Sanepid w Łomży postawił na badanie BMI metodą stania na „wadze” z sensorami gołymi stopami, przez co 60-latek metrykalny dowiedział się od Julii Olszewskiej, że jest 44-latkiem biologicznym. Seniorskie towarzystwo krążyło między stosikami do pomiaru ciśnienia, poziomu cukru, makijażu i masażu. Stoiska miały: Krajowa Izba Fizjoterapeutów, Oddział PCK i Grupa Ratownicza Nadzieja z fantomem do nauki 1. pomocy. Przy Hali Kultury stały dmuchańce MOSiR, gratisowe, ale między 12. a 14. tłumy dzieci się nie kręciły. Może dlatego, że babcie i dziadkowie chcieli czasu dla siebie?
Sztuka to nie bańka mydlana
Za to tłumy odwiedziły stoisko Fundacji Działań Lokalnych Logos. Prezes Tomasz Wysocki kieruje społecznie od 2009 r. organizacją, działając na rzecz osób starszych i niepełnosprawnych. Fundacja ma sklep medyczny przy ul.
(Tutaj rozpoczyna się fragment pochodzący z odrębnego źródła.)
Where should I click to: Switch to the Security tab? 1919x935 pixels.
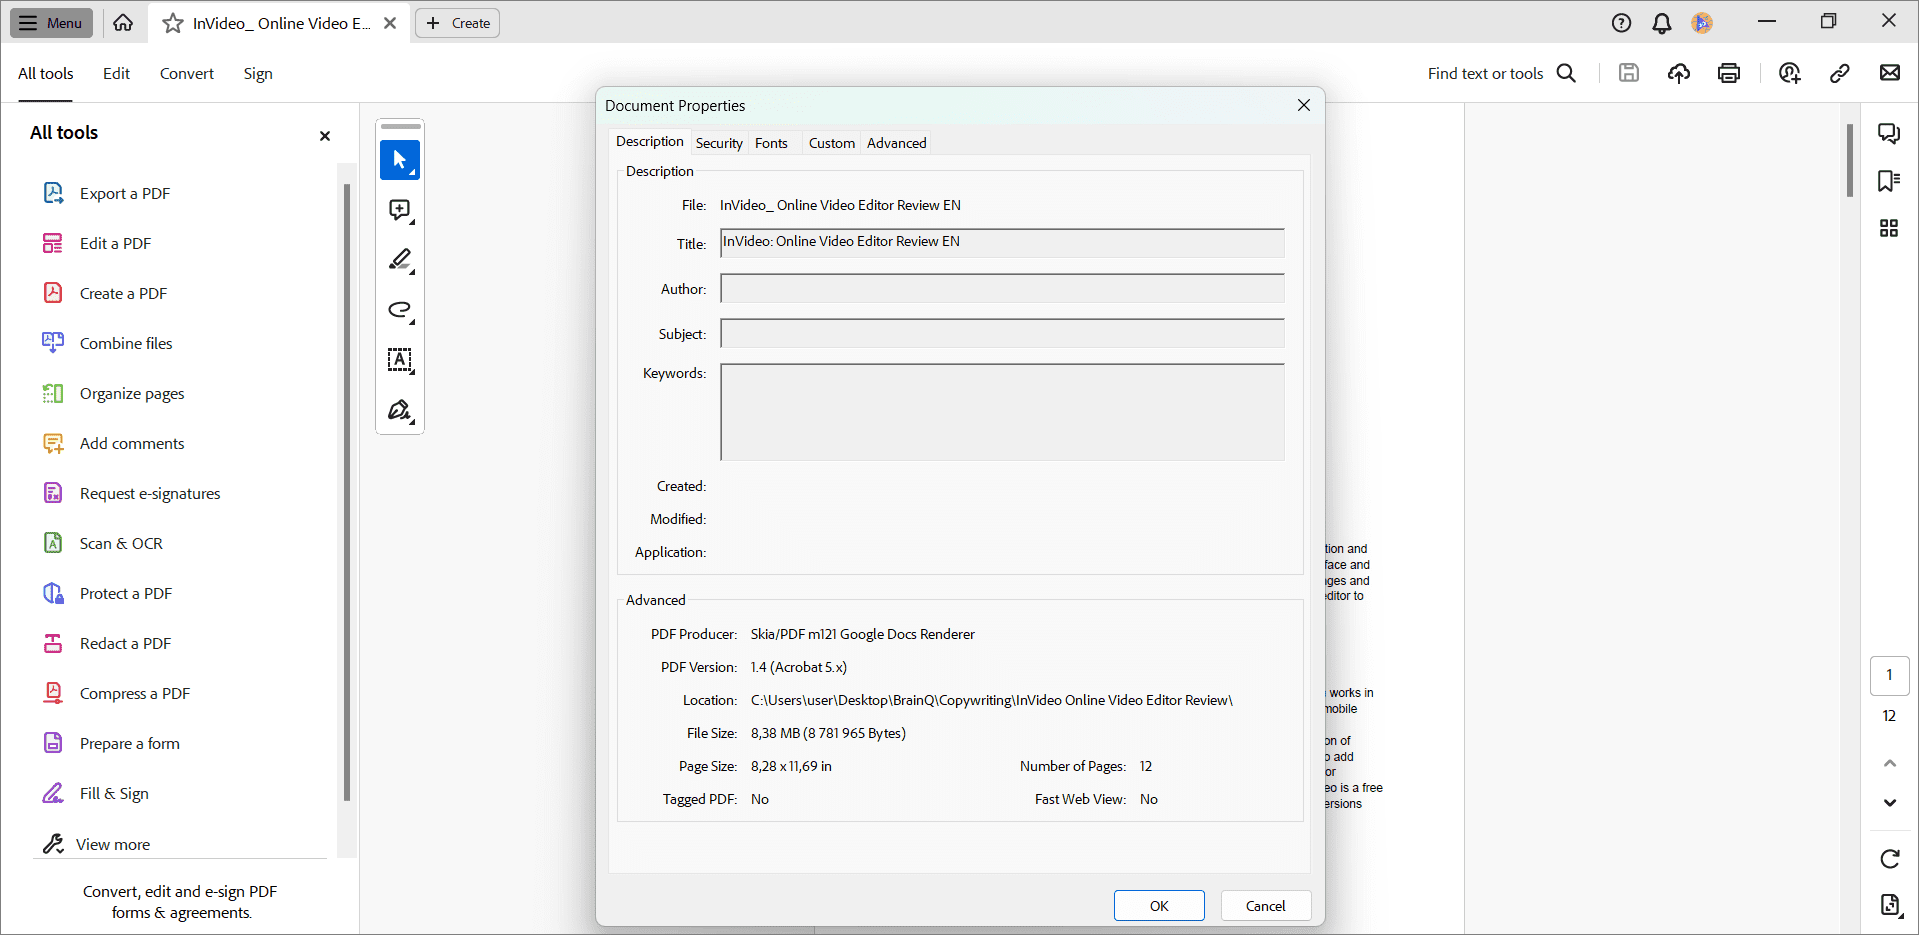[x=719, y=142]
Kazańskiej. Dochody przeznacza na cele statutowe. Organizuje zajęcia, warsztaty, wyjazdy dla dzieci. Dofinansowywała plener malarski, rekonstrukcję Bitwy 1920, paczki na Boże Narodzenie i Dzień Dziecka. Z takim dorobkiem Logos zasłużył na nagrodę w Filharmonii Kameralnej. Na koncerty zaprosił seniorów waltornista Mateusz Goc. Sztuka to nie bańka mydlana. Serwowano także smakowite, syte i pożywne miski strogonowa z warzywami ze Swojskiego Jadła.
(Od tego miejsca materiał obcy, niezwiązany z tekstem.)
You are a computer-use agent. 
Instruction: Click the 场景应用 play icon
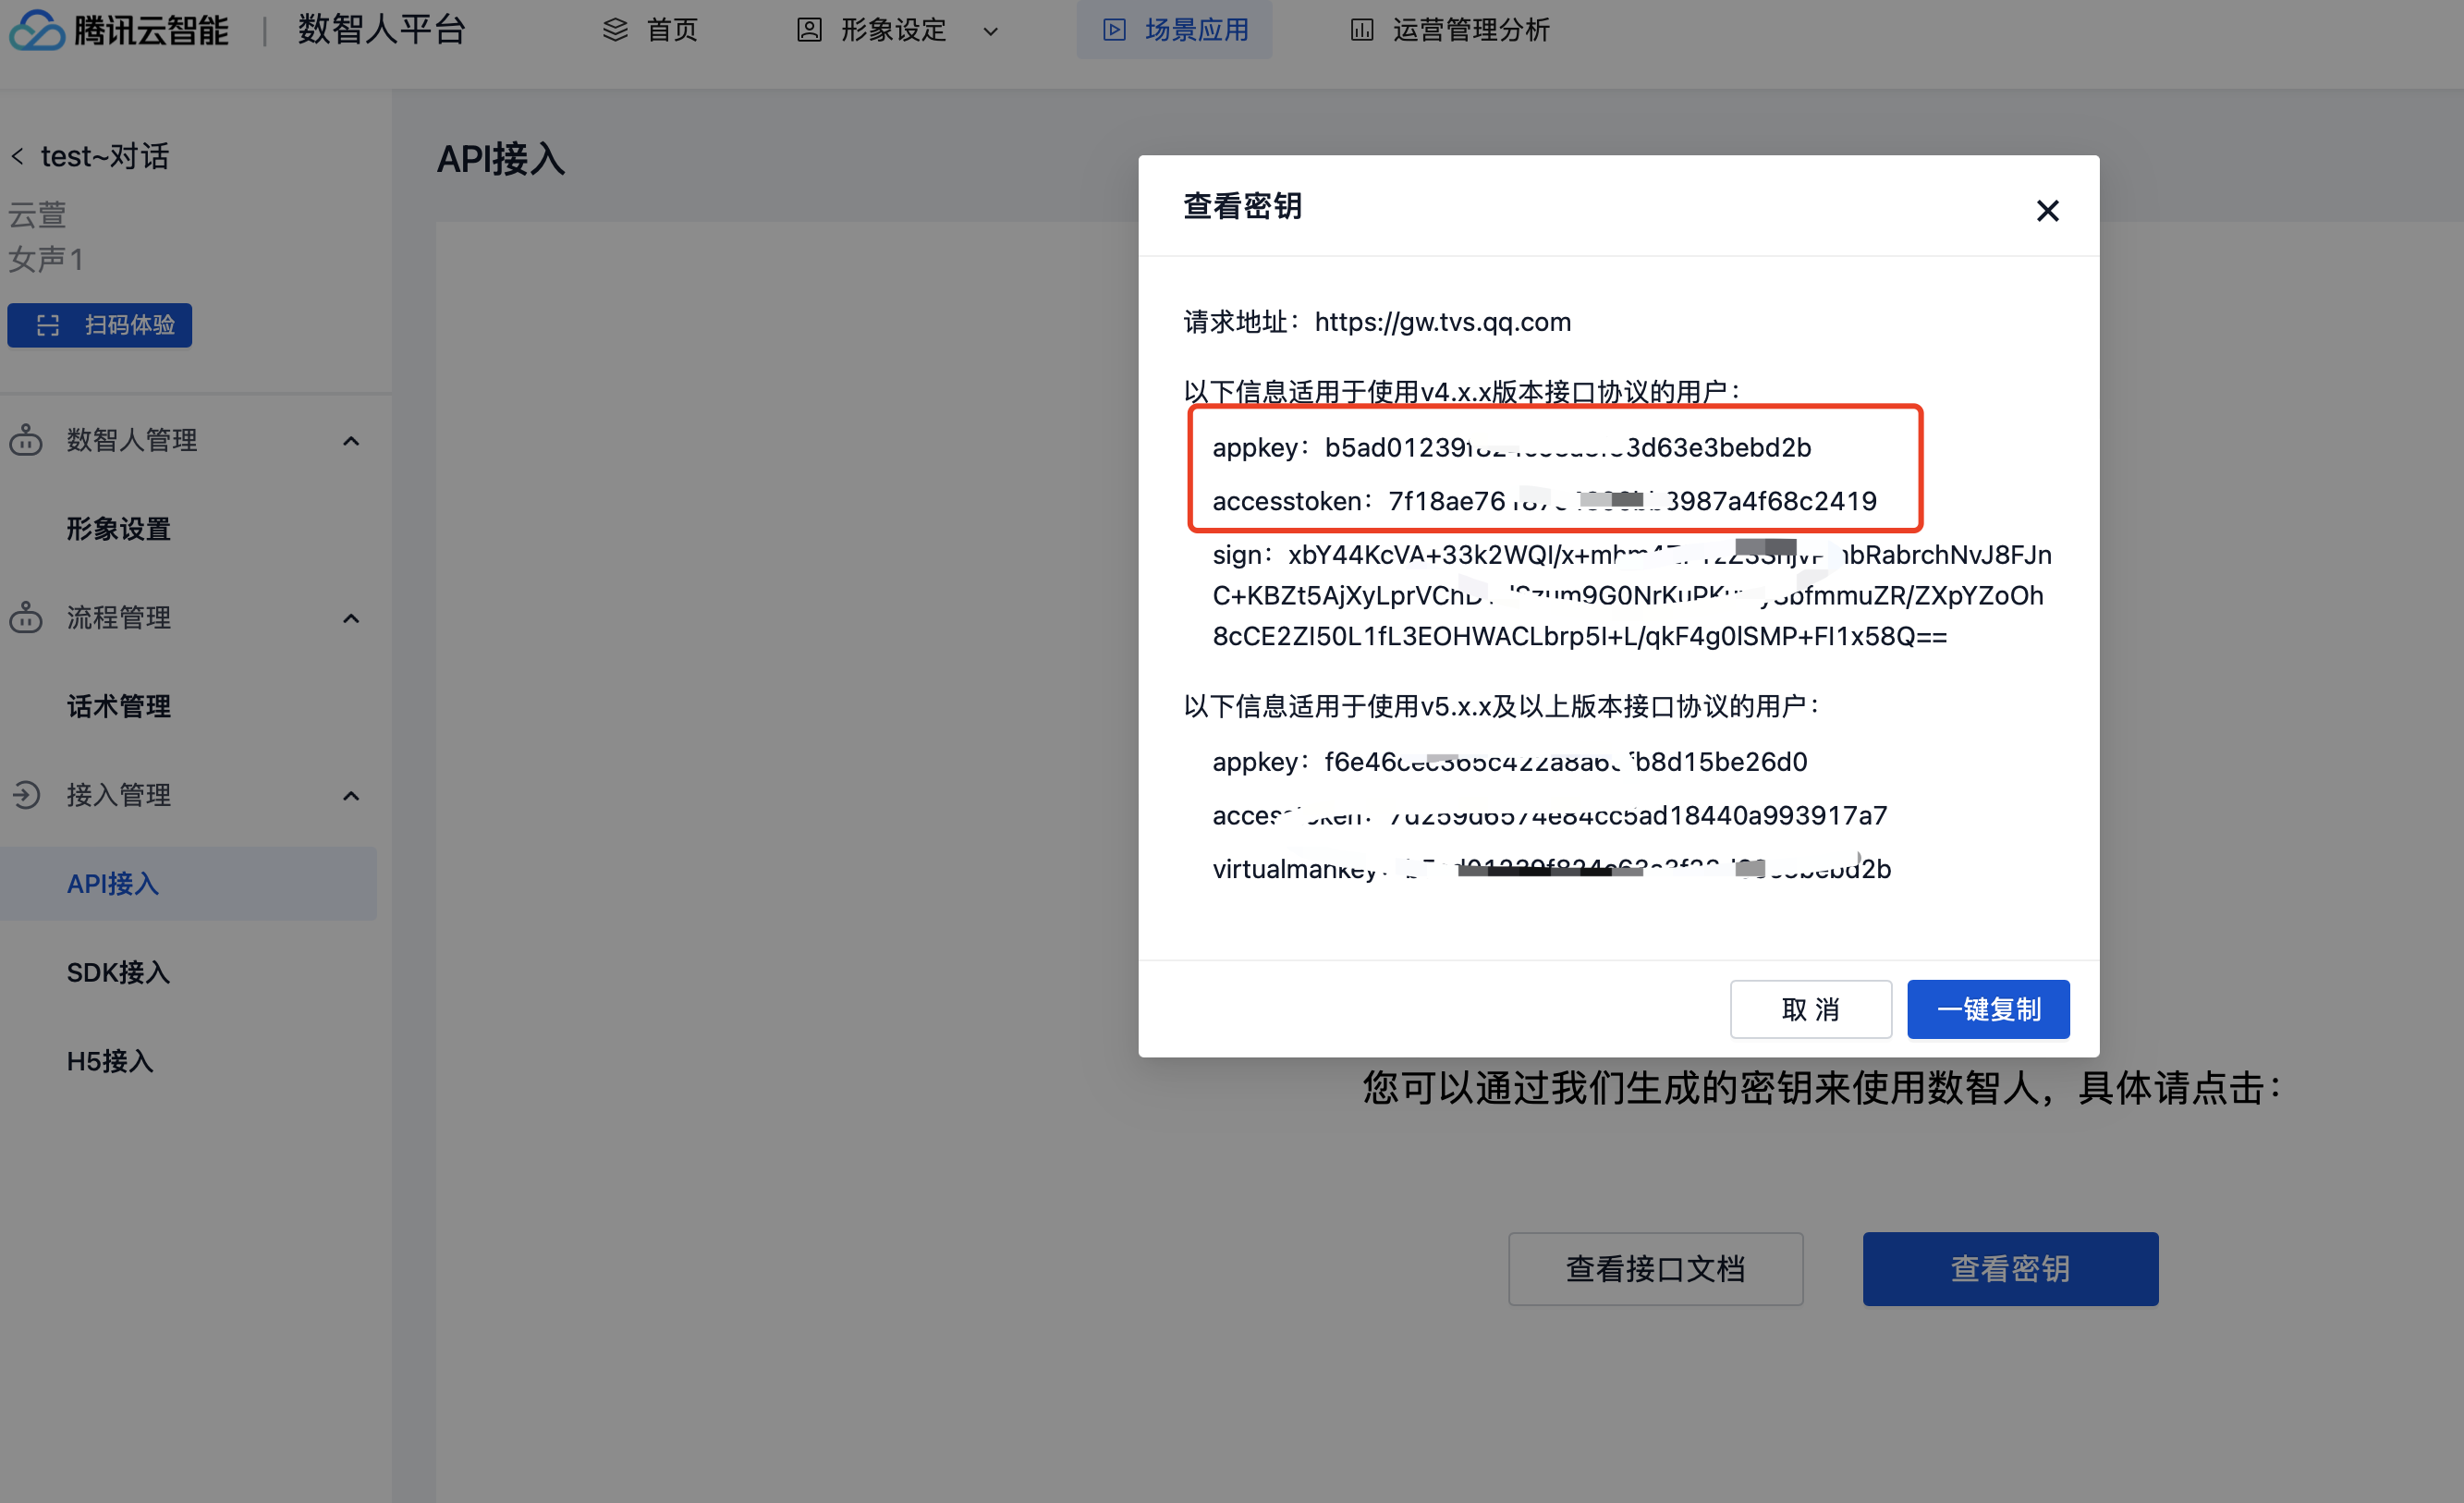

Inspektor Sylwia Marciniak z ratusza podaje, że „święto seniorów zorganizowane zostało w ramach projektu pn. „Łomża – Miasto, w którym żyję i pracuję”, finansowanego ze środków Norweskiego Mechanizmu Finansowego 2014-2021”. Niestety, w komunikacie Pani Inspektor zabrakło kwoty.
Kilka seniorskich nowinek z Ostrołęki
- Miałam dziś przyjemność pospacerować po Starym Rynku i sąsiednich uliczkach, i śmiało mogę powiedzieć, że Łomża to piękne, zadbane i czyste miasto – ocenia Ewa Szatanek, 43-letnia radna i opiekun Rady Seniorów z Ostrołęki, reprezentująca też przewodniczącego Wiesława Kędzierskiego (z powodów rodzinnych nie pojawił się w Łomży). Ostrołęczanie powołali swoją Radą Seniorów w 2019 r. i organizują seniorady na Placu Wolności przy CH Kupiec z udziałem DJ Vika. Mają także Kartę Seniora, upoważniającą do zniżek w sklepach, na basenie i na imprezach miejskich placówek.
Jak ocenia Pani Szatanek, w mieście po sąsiedzku mieszka ok. 18 tysięcy osób po 60. roku życia. W Łomży, gdzie radna prawie 20 lat temu zdała za 1. razem egzamin na prawo jazdy w WORD, mamy ok. 16 tysięcy seniorek i seniorów. Kartę Seniora zarejestrowano ok. 10 tysięcy razy, jednak system nie daje możliwości weryfikowania, ilu spośród użytkowników wykruszyło się i odeszło na zawsze. Według radnej Ewy Szatanek, która w Łomży również studiowała: logopedię i zarządzanie oświatą, w Ostrołęce wydano 366 Kart Seniora na zakupy w 23 podmiotach, m.in., w OCK i Hali Gołasia.